Lidya berlari menembus malam yang gelap, selendang menutupi kepalanya, napasnya terengah-engah. Setiap langkahnya seperti ditarik ke tanah berlumpur. Di punggung tangannya, ruam merah itu telah menjalar hingga ke lengan, membara seperti api yang tak terlihat. Urat-urat di bawah kulitnya menegang dan berdenyut, seolah ada darah mendidih yang berusaha keluar.
Ia harus mencapai rumah Nini. Hanya perempuan tua itu yang bisa menolongnya, satu-satunya yang tahu cara menarik kutukan itu kembali sebelum semuanya terlambat.
Namun ketika Lidya tiba di gubuk reyot di tepi hutan, pintu kayu di depannya terkunci rapat. Ia menggedor keras, berulang kali, hingga buku jarinya berdarah.
“Nini! Nini! Kumohon! Kutukan itu! Dia sudah mati, Nini!” teriaknya, suaranya pecah di antara desah angin malam.
Dari dalam terdengar suara berat, serak, seperti datang dari perut bumi.
“Sudah kubilang, Lidya,” suara Nini bergema, dingin.
“Tidak! Tolong aku, Nini!
“Aku tidak bisa menolongmu lagi. Pagar gaibmu sudah runtuh karena niatmu telah terwujud.”
Kata-kata itu menampar Lidya lebih keras daripada cambuk apa pun. Ia jatuh terduduk di tanah lembap, menangis histeris di antara daun-daun kering yang berdesir. Tubuhnya menggigil, bukan karena angin malam, tapi karena ketakutan yang menembus tulang.
Rasa puas dan kemenangan yang semalam terasa manis kini lenyap sepenuhnya. Yang tersisa hanya rasa hampa, ketakutan, dan kesadaran pahit bahwa dirinya telah ditinggalkan oleh manusia dan makhluk gaib sekaligus.
Lidya bangkit dengan susah payah. Air mata, keringat, dan darah bercampur di wajahnya. Ia berjalan pulang dalam gelap, seolah tersesat di dunia yang menolak dirinya.

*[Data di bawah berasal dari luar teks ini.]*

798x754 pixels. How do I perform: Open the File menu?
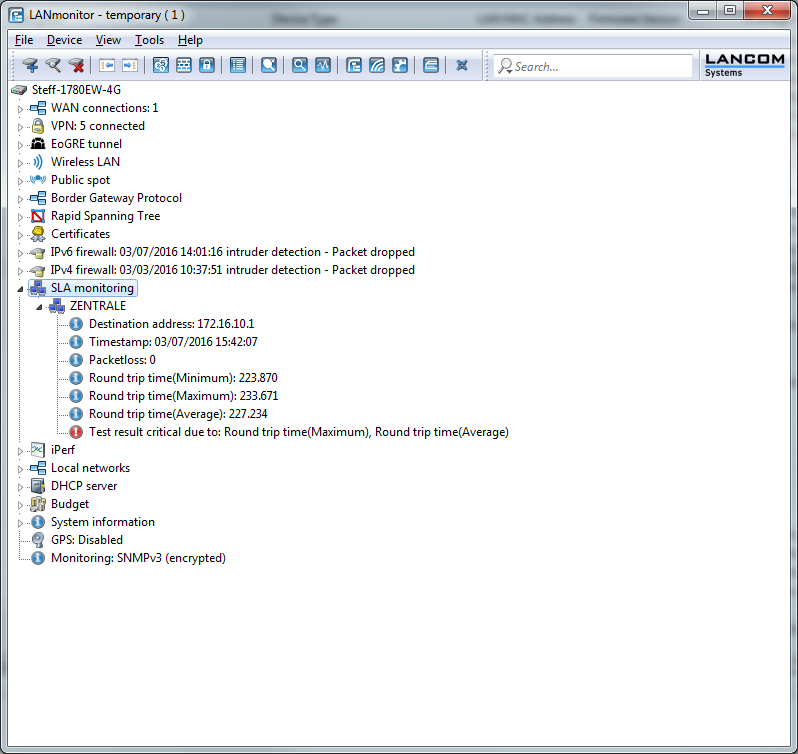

Setibanya di rumah, Lidya langsung mengurung diri di kamarnya. Ia mencoba mengoleskan ramuan herbal seadanya, menutup luka dengan kain, namun kulitnya terus melepuh. Setiap malam, tubuhnya panas seperti dirajam dari dalam.

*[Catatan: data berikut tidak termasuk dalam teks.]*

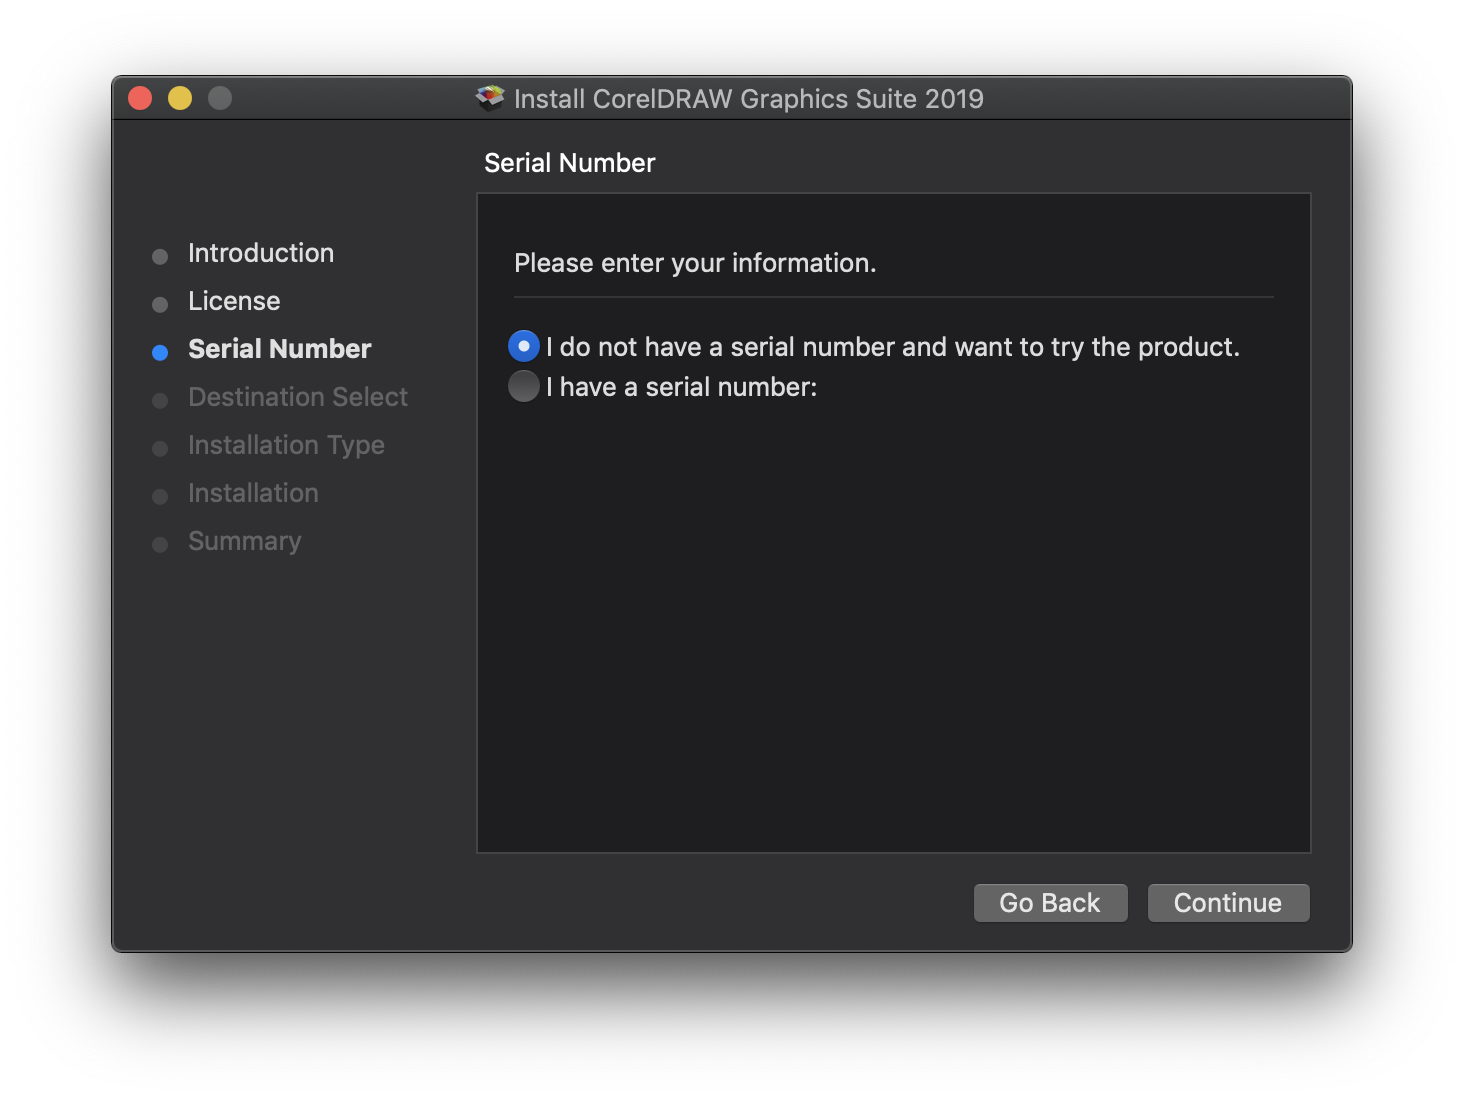
Task: Select the trial option without serial number
Action: tap(523, 346)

Dalam dua hari, penyakit itu berkembang lebih cepat dari apa pun yang dialami Jona. Ia tahu, kutukan yang berbalik selalu lebih ganas dari kutukan yang dikirim.
Ibunya, yang tak mengerti apa-apa, merawatnya dengan cemas.
“Nak, kenapa tubuhmu seperti ini? Baru kemarin Jona meninggal, sekarang kau juga jatuh sakit?”
“Aku hanya...merasa sakit, mungkin penyakitnya menular.”